- **Requirement**
Render every line of the entries below as a Markdown table with two columns, "Row" for the row number and "Line" for the line itself. Leave out blank lines.

[Word and element location data]
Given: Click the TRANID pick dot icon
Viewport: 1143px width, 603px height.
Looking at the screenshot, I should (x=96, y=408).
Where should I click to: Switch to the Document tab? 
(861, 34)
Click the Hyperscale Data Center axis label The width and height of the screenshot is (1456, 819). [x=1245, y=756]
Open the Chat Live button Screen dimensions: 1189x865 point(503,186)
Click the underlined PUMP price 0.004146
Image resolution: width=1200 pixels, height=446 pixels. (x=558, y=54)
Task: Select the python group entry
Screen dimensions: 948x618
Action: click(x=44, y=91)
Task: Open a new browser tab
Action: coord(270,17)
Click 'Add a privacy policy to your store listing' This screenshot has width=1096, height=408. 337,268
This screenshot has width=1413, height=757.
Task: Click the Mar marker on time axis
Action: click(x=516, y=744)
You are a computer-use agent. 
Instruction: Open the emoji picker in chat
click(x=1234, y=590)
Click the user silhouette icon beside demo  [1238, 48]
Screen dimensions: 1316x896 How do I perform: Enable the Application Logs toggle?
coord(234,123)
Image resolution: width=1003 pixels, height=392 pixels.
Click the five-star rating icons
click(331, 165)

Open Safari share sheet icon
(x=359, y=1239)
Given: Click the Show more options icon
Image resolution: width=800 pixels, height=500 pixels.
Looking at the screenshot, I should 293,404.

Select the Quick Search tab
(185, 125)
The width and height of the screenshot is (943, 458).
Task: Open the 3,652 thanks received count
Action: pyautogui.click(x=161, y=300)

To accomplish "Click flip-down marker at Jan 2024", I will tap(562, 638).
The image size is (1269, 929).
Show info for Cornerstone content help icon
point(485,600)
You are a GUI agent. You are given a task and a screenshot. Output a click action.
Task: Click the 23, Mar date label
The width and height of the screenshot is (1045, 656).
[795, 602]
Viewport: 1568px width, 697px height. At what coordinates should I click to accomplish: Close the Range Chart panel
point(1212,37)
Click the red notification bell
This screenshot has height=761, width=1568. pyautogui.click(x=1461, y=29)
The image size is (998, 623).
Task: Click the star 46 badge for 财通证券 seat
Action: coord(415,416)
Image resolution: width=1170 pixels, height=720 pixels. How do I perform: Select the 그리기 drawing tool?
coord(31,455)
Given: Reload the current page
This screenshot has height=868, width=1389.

- **Answer to the exercise**
| Row | Line |
|---|---|
| 1 | Given: Click the TRANID pick dot icon |
| 2 | Viewport: 1143px width, 603px height. |
| 3 | Looking at the screenshot, I should (x=96, y=408). |
| 4 | Where should I click to: Switch to the Document tab?  |
| 5 | (861, 34) |
| 6 | Click the Hyperscale Data Center axis label The width and height of the screenshot is (1456, 819). [x=1245, y=756] |
| 7 | Open the Chat Live button Screen dimensions: 1189x865 point(503,186) |
| 8 | Click the underlined PUMP price 0.004146 |
| 9 | Image resolution: width=1200 pixels, height=446 pixels. (x=558, y=54) |
| 10 | Task: Select the python group entry |
| 11 | Screen dimensions: 948x618 |
| 12 | Action: click(x=44, y=91) |
| 13 | Task: Open a new browser tab |
| 14 | Action: coord(270,17) |
| 15 | Click 'Add a privacy policy to your store listing' This screenshot has width=1096, height=408. 337,268 |
| 16 | This screenshot has width=1413, height=757. |
| 17 | Task: Click the Mar marker on time axis |
| 18 | Action: click(x=516, y=744) |
| 19 | You are a computer-use agent.  |
| 20 | Instruction: Open the emoji picker in chat |
| 21 | click(x=1234, y=590) |
| 22 | Click the user silhouette icon beside demo  [1238, 48] |
| 23 | Screen dimensions: 1316x896 How do I perform: Enable the Application Logs toggle? |
| 24 | coord(234,123) |
| 25 | Image resolution: width=1003 pixels, height=392 pixels. |
| 26 | Click the five-star rating icons |
| 27 | click(331, 165) |
| 28 | Open Safari share sheet icon |
| 29 | (x=359, y=1239) |
| 30 | Given: Click the Show more options icon |
| 31 | Image resolution: width=800 pixels, height=500 pixels. |
| 32 | Looking at the screenshot, I should 293,404. |
| 33 | Select the Quick Search tab |
| 34 | (185, 125) |
| 35 | The width and height of the screenshot is (943, 458). |
| 36 | Task: Open the 3,652 thanks received count |
| 37 | Action: pyautogui.click(x=161, y=300) |
| 38 | To accomplish "Click flip-down marker at Jan 2024", I will tap(562, 638). |
| 39 | The image size is (1269, 929). |
| 40 | Show info for Cornerstone content help icon |
| 41 | point(485,600) |
| 42 | You are a GUI agent. You are given a task and a screenshot. Output a click action. |
| 43 | Task: Click the 23, Mar date label |
| 44 | The width and height of the screenshot is (1045, 656). |
| 45 | [795, 602] |
| 46 | Viewport: 1568px width, 697px height. At what coordinates should I click to accomplish: Close the Range Chart panel |
| 47 | point(1212,37) |
| 48 | Click the red notification bell |
| 49 | This screenshot has height=761, width=1568. pyautogui.click(x=1461, y=29) |
| 50 | The image size is (998, 623). |
| 51 | Task: Click the star 46 badge for 财通证券 seat |
| 52 | Action: coord(415,416) |
| 53 | Image resolution: width=1170 pixels, height=720 pixels. How do I perform: Select the 그리기 drawing tool? |
| 54 | coord(31,455) |
| 55 | Given: Reload the current page |
| 56 | This screenshot has height=868, width=1389. |